Spring Alive’s nesting practices are as diverse as the birds themselves. Here’s a peek at what they did in summer and spring:
1. White Stork — An Apartment Penthouse
The white stork does not fear building its nest in the vicinity of people, typically constructing them high on telegraph poles, church roofs, or even buildings. Every year, male white storks’ come back to the same nest, raising their height to two meters. Their nests are so huge that little birds like sparrows and starlings nest on the edges of these towering buildings and create an apartment complex for birds silhouette that is multi-story.
2. Collared Sand Martin – Underground Life
This classic bird nest consists of branches, however, the Swallow Collared Sand makes deep holes at the sandy coasts of rivers, lakes, or coastal cliffs. You like to nest in large groups of between 12 and several hundred pairs and can reach their tunnels for over a meter!

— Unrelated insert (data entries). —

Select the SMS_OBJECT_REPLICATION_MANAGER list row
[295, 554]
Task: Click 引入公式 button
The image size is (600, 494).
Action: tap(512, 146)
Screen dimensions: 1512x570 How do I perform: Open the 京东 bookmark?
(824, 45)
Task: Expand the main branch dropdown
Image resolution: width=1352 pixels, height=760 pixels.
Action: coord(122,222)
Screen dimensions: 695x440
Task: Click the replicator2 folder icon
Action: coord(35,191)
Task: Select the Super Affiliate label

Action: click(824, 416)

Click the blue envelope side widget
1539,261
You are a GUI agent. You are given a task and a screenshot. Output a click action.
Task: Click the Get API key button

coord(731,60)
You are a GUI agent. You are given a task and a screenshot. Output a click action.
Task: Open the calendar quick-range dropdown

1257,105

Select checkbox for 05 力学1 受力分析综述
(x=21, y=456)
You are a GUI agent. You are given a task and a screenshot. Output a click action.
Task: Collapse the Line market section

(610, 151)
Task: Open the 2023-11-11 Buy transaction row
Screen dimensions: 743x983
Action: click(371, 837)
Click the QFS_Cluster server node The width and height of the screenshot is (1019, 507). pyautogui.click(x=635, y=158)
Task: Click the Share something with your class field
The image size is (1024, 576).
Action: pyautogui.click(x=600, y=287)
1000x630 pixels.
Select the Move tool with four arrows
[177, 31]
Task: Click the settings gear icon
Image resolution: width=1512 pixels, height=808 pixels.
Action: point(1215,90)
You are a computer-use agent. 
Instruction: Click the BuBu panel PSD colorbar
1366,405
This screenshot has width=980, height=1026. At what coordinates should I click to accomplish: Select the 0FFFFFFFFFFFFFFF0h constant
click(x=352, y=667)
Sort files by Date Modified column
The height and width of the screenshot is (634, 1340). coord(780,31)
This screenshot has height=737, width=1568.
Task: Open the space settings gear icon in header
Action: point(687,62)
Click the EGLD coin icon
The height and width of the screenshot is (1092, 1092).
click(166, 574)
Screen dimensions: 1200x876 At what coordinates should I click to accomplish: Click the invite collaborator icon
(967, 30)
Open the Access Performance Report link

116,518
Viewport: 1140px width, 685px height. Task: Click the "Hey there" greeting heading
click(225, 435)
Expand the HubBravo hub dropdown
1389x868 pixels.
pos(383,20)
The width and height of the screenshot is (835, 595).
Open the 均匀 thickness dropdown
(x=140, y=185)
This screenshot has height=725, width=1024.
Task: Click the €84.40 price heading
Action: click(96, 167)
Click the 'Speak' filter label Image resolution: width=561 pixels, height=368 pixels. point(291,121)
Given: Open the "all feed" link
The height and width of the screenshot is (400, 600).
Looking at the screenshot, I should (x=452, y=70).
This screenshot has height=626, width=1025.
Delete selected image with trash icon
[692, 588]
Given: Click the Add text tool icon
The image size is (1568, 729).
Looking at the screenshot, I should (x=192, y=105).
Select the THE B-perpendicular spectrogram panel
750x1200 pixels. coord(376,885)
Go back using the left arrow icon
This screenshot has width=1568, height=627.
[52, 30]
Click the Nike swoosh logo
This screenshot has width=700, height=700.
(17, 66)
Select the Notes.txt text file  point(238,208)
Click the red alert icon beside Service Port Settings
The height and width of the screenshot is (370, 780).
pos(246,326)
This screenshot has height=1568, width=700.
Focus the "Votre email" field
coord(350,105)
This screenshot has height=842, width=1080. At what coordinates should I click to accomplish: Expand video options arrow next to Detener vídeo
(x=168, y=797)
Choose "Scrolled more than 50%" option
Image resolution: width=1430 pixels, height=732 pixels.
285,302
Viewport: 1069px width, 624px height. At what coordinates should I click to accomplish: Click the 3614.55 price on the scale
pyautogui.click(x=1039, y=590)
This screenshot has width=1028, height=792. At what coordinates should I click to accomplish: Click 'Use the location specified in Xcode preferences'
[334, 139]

3. Common Plover — Concealed from View
Most birds like to lay their nests in a safe environment, but Ringed Plover has a different approach. They lay their eggs on the shore, seldom worrying about building a nest. Rather, the eggs are concealed properly to look like stones. Even the chicks are grey and speckled like steep rocks on the shore when they’re hatching. If a predator sniffs the nest, parents get another trick: they stumble away from the nest, yell and shout a broken wing, bringing the predator towards them.
4. Barn Swallow – Perfectly Sculpted
Barn Swallows used to nest in caves, but today they nest almost entirely under the roofs of houses, churches, and – shockingly – barns in little places. Here, from hundreds of small balls they collect by birds silhouette in their beaks, they form their characteristic cup-shaped nests. Sadly, modern houses have less ideal bird openings. Furthermore, nests are sometimes lacking in mud, especially in metropolitan regions or in abnormally dry weather.